| Directions for this task |
Begin at the first line of the rows and copy out each line word for word, stopping after the line that contains "coord(538,608)".

-- begin Recorded data --

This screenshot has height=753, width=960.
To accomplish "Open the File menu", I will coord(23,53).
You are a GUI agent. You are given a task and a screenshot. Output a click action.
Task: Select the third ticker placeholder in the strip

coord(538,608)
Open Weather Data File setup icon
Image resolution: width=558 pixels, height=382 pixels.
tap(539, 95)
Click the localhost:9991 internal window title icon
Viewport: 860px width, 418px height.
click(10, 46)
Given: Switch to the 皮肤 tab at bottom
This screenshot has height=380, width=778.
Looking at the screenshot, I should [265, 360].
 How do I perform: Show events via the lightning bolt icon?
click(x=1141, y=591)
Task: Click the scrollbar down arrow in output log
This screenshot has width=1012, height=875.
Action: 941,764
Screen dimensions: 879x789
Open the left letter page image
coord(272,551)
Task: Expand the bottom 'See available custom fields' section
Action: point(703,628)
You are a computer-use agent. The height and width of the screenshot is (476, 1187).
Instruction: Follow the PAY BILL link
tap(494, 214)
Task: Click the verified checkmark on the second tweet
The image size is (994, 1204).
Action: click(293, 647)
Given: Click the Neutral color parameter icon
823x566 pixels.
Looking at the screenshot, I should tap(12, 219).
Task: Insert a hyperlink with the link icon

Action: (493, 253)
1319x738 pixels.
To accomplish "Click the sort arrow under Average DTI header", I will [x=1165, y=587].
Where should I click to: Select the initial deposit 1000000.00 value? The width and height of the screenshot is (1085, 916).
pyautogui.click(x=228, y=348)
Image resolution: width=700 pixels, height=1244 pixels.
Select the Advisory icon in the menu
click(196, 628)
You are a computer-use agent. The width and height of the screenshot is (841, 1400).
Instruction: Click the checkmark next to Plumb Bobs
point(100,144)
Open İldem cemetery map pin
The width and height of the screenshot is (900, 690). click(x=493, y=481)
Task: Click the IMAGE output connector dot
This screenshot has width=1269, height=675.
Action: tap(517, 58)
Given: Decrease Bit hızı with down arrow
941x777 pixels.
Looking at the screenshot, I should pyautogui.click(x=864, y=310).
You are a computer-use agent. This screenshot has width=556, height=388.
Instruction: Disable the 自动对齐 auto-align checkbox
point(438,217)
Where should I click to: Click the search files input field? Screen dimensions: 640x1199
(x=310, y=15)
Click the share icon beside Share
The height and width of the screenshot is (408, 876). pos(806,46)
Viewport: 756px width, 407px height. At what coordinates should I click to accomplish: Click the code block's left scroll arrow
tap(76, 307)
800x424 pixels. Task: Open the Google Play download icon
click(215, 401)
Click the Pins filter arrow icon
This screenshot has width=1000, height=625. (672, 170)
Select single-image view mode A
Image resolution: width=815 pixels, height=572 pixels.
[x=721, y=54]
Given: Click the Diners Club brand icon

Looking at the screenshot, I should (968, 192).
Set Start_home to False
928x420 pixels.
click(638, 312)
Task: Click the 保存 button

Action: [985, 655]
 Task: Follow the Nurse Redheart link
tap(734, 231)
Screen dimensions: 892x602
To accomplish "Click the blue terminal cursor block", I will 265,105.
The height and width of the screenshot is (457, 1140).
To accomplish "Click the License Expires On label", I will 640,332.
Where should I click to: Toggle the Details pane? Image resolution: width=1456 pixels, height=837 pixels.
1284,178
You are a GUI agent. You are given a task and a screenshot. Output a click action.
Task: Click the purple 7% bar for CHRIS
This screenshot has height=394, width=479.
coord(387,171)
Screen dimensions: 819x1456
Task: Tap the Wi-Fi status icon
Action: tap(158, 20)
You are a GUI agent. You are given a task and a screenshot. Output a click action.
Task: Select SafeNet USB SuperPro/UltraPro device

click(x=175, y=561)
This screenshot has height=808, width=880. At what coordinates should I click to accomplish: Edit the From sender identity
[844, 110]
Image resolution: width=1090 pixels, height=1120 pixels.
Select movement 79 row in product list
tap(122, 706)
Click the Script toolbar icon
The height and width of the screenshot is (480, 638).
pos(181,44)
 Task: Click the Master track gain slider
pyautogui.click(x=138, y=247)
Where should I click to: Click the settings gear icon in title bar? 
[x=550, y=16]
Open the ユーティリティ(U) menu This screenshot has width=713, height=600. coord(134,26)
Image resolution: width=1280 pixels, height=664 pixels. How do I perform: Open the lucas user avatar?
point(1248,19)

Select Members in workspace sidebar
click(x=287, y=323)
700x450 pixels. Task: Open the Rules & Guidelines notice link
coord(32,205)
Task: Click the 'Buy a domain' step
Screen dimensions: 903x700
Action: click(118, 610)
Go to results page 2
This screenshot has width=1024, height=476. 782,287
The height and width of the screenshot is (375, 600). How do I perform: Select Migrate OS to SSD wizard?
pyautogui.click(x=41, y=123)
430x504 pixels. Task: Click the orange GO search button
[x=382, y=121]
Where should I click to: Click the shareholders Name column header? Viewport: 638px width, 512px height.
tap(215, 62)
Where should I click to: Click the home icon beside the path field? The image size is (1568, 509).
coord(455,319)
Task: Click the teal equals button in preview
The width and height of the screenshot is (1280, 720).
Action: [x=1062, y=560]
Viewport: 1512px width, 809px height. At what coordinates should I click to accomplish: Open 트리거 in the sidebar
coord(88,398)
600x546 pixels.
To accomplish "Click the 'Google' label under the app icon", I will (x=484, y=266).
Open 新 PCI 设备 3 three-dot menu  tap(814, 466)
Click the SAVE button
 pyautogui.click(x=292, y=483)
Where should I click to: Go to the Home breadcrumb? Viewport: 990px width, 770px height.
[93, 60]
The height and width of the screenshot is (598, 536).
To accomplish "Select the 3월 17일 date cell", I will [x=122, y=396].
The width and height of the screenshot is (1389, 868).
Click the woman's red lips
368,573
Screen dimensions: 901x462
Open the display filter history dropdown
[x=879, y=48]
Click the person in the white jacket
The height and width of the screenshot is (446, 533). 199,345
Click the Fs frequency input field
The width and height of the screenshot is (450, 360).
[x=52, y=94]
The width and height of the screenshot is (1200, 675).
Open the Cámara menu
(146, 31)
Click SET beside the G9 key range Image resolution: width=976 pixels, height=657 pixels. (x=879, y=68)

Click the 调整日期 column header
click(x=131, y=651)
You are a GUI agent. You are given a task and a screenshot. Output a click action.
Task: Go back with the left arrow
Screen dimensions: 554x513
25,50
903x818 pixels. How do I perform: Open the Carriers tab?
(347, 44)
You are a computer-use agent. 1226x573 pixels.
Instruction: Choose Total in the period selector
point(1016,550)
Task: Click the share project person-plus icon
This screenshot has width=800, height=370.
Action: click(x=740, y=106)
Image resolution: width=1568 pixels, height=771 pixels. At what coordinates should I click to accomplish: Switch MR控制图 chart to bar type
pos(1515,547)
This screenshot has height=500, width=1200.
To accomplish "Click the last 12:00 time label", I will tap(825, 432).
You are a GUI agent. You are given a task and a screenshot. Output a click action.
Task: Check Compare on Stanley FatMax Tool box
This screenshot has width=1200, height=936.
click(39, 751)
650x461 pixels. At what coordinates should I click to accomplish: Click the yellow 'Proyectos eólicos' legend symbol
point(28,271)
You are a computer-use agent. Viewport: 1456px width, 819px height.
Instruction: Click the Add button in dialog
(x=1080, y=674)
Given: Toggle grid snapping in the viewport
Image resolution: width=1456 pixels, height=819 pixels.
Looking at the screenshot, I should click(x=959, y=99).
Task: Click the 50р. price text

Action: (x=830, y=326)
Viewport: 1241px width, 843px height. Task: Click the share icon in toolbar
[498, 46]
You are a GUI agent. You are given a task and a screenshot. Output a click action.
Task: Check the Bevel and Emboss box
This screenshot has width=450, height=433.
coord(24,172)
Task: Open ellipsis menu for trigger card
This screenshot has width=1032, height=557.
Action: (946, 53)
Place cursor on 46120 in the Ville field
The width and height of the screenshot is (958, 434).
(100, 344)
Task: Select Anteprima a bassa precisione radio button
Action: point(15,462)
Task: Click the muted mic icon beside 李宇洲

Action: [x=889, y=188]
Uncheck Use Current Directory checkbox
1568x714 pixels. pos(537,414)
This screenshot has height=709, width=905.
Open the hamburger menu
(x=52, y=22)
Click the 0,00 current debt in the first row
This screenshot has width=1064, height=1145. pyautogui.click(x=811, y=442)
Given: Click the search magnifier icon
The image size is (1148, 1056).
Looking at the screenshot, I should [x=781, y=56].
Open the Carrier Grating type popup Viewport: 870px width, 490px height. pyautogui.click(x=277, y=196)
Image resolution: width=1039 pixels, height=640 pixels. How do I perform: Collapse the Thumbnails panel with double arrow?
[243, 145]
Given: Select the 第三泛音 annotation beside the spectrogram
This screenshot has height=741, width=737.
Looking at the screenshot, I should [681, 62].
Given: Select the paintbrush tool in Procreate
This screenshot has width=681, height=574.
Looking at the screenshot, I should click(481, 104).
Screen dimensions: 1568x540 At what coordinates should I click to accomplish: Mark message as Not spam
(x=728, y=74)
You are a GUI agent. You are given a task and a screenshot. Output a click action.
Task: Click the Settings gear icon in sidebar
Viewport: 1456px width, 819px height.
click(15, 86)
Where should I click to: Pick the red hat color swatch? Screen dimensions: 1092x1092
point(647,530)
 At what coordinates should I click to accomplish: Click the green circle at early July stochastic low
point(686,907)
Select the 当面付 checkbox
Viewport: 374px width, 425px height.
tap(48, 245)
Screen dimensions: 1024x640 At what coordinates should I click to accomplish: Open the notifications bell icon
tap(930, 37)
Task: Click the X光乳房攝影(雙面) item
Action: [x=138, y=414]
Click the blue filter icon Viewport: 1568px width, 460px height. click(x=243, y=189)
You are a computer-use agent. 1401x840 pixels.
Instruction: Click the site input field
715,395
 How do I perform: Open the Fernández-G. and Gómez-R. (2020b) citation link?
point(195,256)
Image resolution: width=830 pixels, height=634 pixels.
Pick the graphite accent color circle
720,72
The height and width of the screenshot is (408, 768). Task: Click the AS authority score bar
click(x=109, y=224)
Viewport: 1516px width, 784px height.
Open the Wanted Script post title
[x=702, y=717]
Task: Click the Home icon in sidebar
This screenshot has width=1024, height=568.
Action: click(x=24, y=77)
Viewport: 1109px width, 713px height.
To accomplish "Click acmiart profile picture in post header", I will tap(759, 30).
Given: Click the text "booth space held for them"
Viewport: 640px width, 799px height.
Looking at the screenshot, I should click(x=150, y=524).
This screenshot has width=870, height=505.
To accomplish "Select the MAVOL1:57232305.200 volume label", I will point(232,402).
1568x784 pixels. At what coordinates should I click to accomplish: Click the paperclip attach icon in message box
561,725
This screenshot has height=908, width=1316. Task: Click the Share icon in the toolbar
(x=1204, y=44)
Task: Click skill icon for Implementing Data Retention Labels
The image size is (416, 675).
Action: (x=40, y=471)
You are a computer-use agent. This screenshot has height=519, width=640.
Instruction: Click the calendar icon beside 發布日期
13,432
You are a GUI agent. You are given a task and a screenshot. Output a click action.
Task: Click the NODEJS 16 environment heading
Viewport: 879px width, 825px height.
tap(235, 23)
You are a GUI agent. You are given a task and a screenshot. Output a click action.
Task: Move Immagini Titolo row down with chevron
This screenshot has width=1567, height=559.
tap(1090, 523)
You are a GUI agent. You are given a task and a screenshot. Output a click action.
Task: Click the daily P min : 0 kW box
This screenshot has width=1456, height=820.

-- end Recorded data --

| Output for this exercise |
This screenshot has height=753, width=960.
To accomplish "Open the File menu", I will coord(23,53).
You are a GUI agent. You are given a task and a screenshot. Output a click action.
Task: Select the third ticker placeholder in the strip

coord(538,608)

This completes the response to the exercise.